Attendees try Introversion's Prison Architect

There was more interactive fiction, and more death – specifically Aeris’ - in I Get So Emotional Baby, a presentation from animation and game studio Littleloud’s Simon Parkin and Kerry Turner that explored games which evoke emotions more complex than triumph or bloodlust. So a selection of predictable examples – Ico, Shadow Of Colossus and Braid – were discussed alongside more surprising inclusions: Turner describing the sense of joy she felt at discovering the simple escape route from Photopia’s apparently endless maze (we won’t spoil it for you here). It was an enjoyable, and heartfelt, session, but telling a room full of indie developers that games can do more than shooting and shouting whiffed of preaching to the converted.
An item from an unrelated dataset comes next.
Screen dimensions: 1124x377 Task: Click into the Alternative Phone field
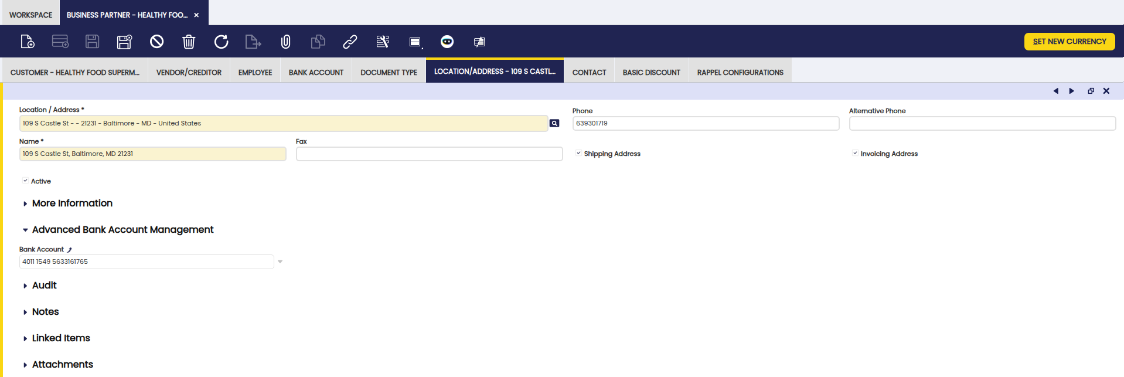tap(982, 124)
Developer and Gametoilet author Jerry Carpenter’s talk was one of the day’s highlights. Taking the audience through a number of the flash game ideas that litter his blog (410 to date), Carpenter’s slightly manic presentation style perfectly complimented some wonderfully amusing game ideas including Animal FarmVille, Mr Crow and Optimal Area Tester. But it wasn’t just an exercise in laughter; Carpenter’s talk made a serious point about the value of ideas (and the less serious point that running dry is, in fact, less traumatic than being raped by a bear).


Cliff Harris motivates the crowd.

Immediately following Carpenter was Gratuitous Space Battles developer Cliff Harris’s talk, How To Get Out Of Bed And Finish A Complex Indie Game. One of the event’s more traditional sessions, complete with Powerpoint bullet points and budgeting, it was also one of the few sessions that actually delivered some practical advice for developers – dour though its message may have been.
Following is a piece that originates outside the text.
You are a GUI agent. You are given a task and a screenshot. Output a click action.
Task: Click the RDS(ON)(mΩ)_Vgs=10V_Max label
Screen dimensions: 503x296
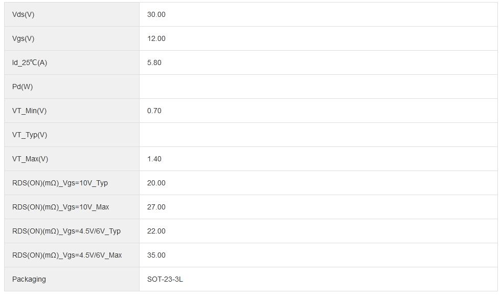[x=61, y=207]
“The summary of this talk is basically that you’re all fucking lazy and you should work harder,” Harris offered by way of encouragement. The main thrust of Harris’ criticism was that indie developers often set their sights too low and that with discipline a small team or lone programmer can take on less focused larger studios (“Most of the time, most of the people aren’t working…At Lionhead, I would often skateboard around the office with a lightsaber in one hand”). Spending money on the best software, hardware and even office chair were all cited as sound investments, too, along with starting work at 9am, not 10am, while in order to be a success, you apparently have to be in the top one per cent of developers. In a peculiarly stern way, it was an uplifting wake-up call.
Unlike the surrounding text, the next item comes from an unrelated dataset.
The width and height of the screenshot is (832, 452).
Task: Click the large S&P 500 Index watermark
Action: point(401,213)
The day also included an ongoing zombie LARP, various parlour games including spoon and fruit-based balancing challenge ‘lemon jousting’ and a box stacking task in the middle of the hall, and live game and tech demos – Introversion’s Prison Architect, a sound installation using position tracking globes and Johann Sebastian Joust, a PlayStation Move version of the aforementioned lemon joust, among them - taking place in the same hall as many of the sessions. At times, as grown men in crowns armed with Nerf guns ran in between the gathered attendees pursued by hooded zombies, the event drew uncomfortable parallels with a children’s party. But ultimately its verve reflected the spirit of indie development better than a more traditionally structured gathering.

“The thing that a lot of people come to these things to do is to socialise; break off, have a coffee with someone, go up the pub or just hang around in the foyer talking to people,” Frobisher Says developer Honeyslug’s Richard Hogg, and one of the people behind indie game night The Wild Rumpus, told us. “If you did that at a normal event where you’re just sat in a room listening to talks, you feel like you’re being naughty! Whereas here, because there’s lots of different things going on at the same time, and David [Hayward]’s made it deliberately quite chaotic, it feels like it’s okay to just bumble around, and walk in and out of talks.”

Despite the large number of indie developers based in London, the scene only now feels like it’s coalescing. It’s a disparate collective of prolific and risk-taking developers and events like Bit Of Alright offer the perfect opportunity for like-minded creators to share their ideas. Perhaps more importantly, however, it also allows them to feel part of a vibrant and growing community.